Androgen deprivation therapy for prostate cancer: new concepts and concerns

Smith, Matthew R

Massachusetts General Hospital Cancer Center, Boston, Massachusetts, USA

Correspondence to Matthew R. Smith, MD, PhD, Massachusetts General Hospital Cancer Center, Yawkey 7038, 55 Fruit Street, Boston MA 02114, USA Tel: +1 617 724 5257; fax: +1 617 726 4899; e-mail:[email protected]

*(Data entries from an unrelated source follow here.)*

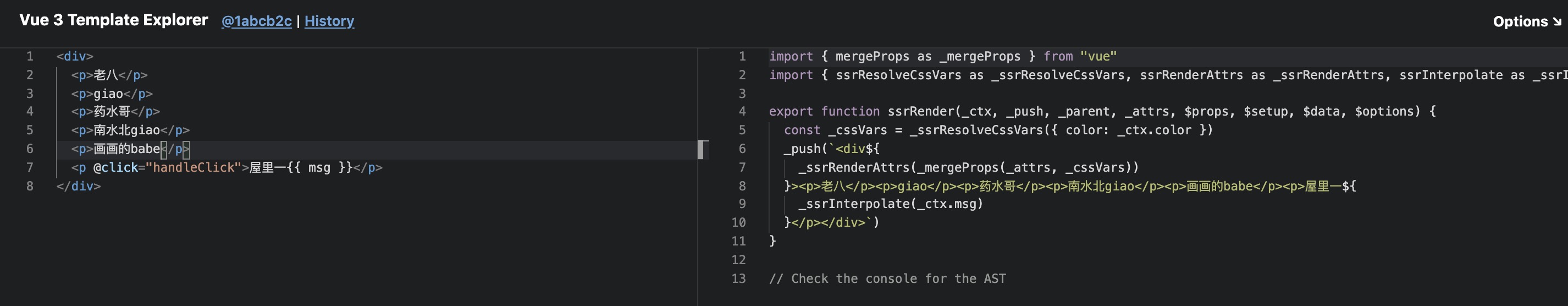Open the @1abcb2c commit link
The width and height of the screenshot is (1568, 306).
coord(256,21)
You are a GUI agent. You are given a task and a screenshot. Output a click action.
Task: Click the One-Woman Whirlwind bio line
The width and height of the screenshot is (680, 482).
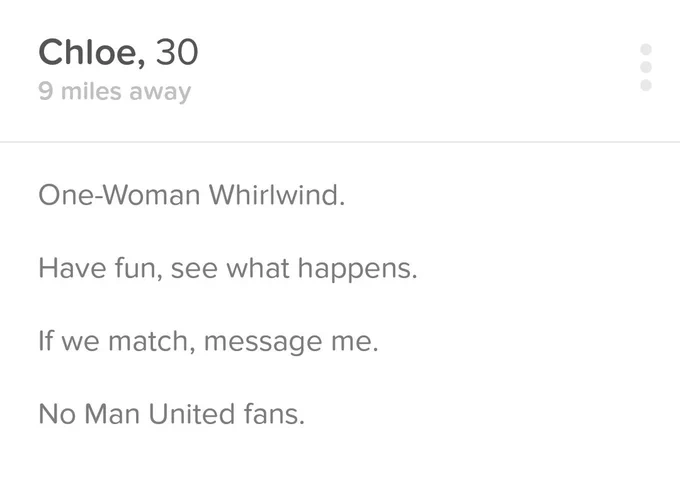click(192, 195)
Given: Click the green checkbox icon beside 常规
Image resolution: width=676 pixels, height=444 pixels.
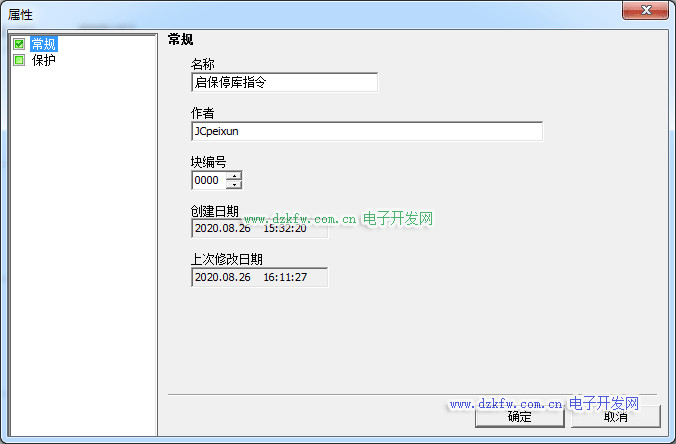Looking at the screenshot, I should pos(19,44).
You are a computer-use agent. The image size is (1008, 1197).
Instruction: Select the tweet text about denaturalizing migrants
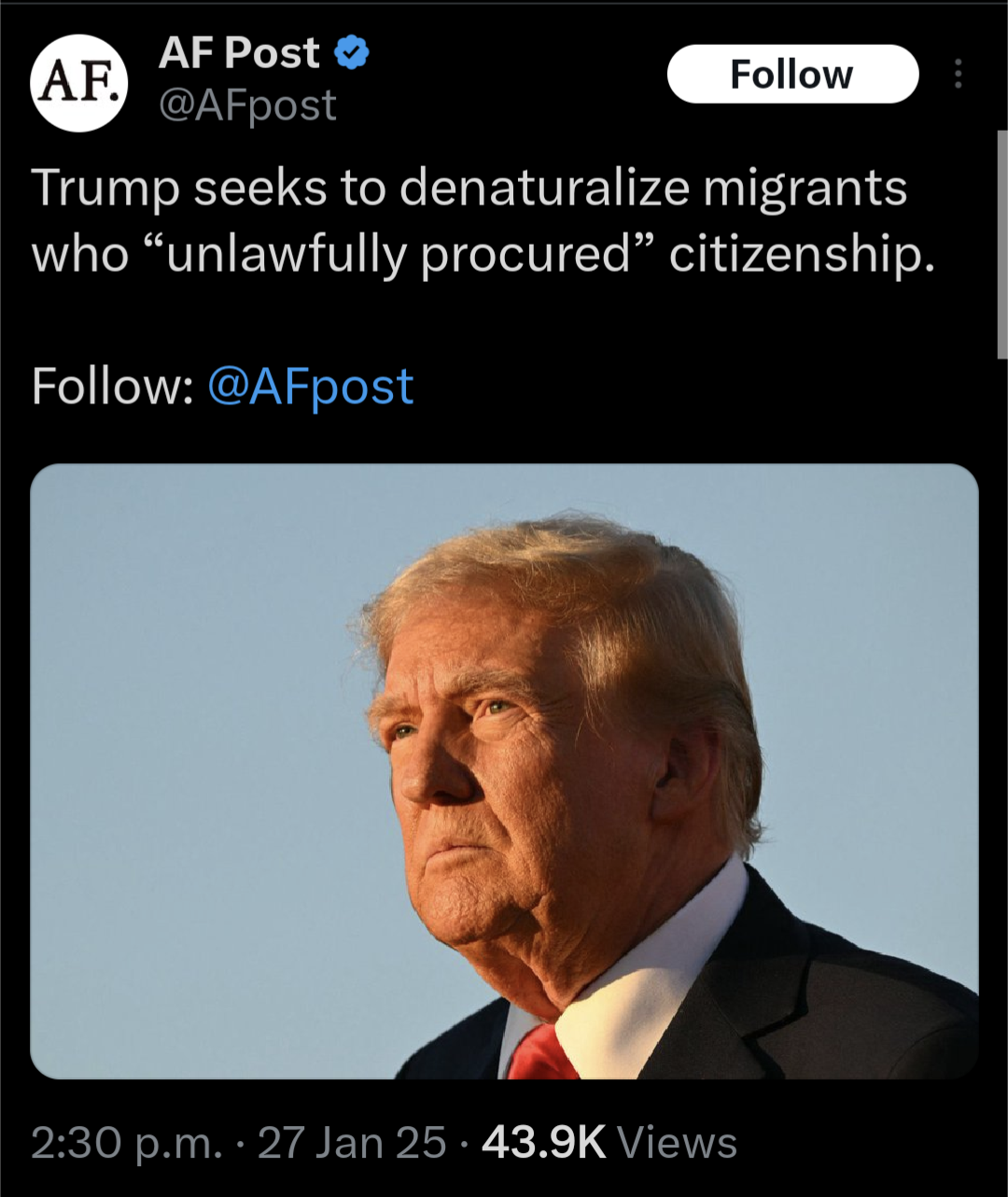coord(483,220)
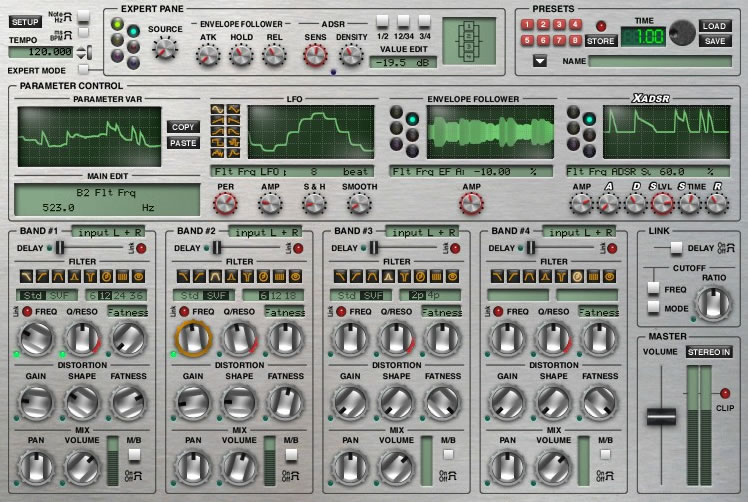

Current Opinion in Endocrinology, Diabetes and Obesity14(3):p 247-254, June 2007. |DOI:10.1097/MED.0b013e32814db88c

Abstract

Purpose of review

The aim of this review is to summarize new concepts and concerns regarding treatment-related osteoporosis, diabetes, and cardiovascular disease in men receiving androgen deprivation therapy for prostate cancer.

Recent findings

Gonadotropin-releasing hormone agonists increase bone turnover, decrease bone mineral density, and increase fracture risk. Bisphosphonates, selective and estrogen receptor modulators significantly increase bone mineral density during androgen deprivation therapy. Ongoing randomized controlled trials will assess efficacy of denosumab, toremifene, and zoledronic acid to prevent fractures in this setting. Gonadotropin-releasing hormone agonists also increase fat mass, decrease insulin sensitivity, and increase serum lipoproteins. In contrast to the classical metabolic syndrome, however, the phenotype of men during androgen deprivation therapy is characterized by increased high-density lipoprotein cholesterol and preferential accumulation of subcutaneous fat. Gonadotropin-releasing hormone agonists are associated with greater risk of incident diabetes and cardiovascular disease in men with prostate cancer.

Summary

Androgen therapy increases risk of fractures, diabetes mellitus, and cardiovascular disease in men with prostate cancer. Current and planned studies will evaluate strategies to prevent these treatment-related adverse effects.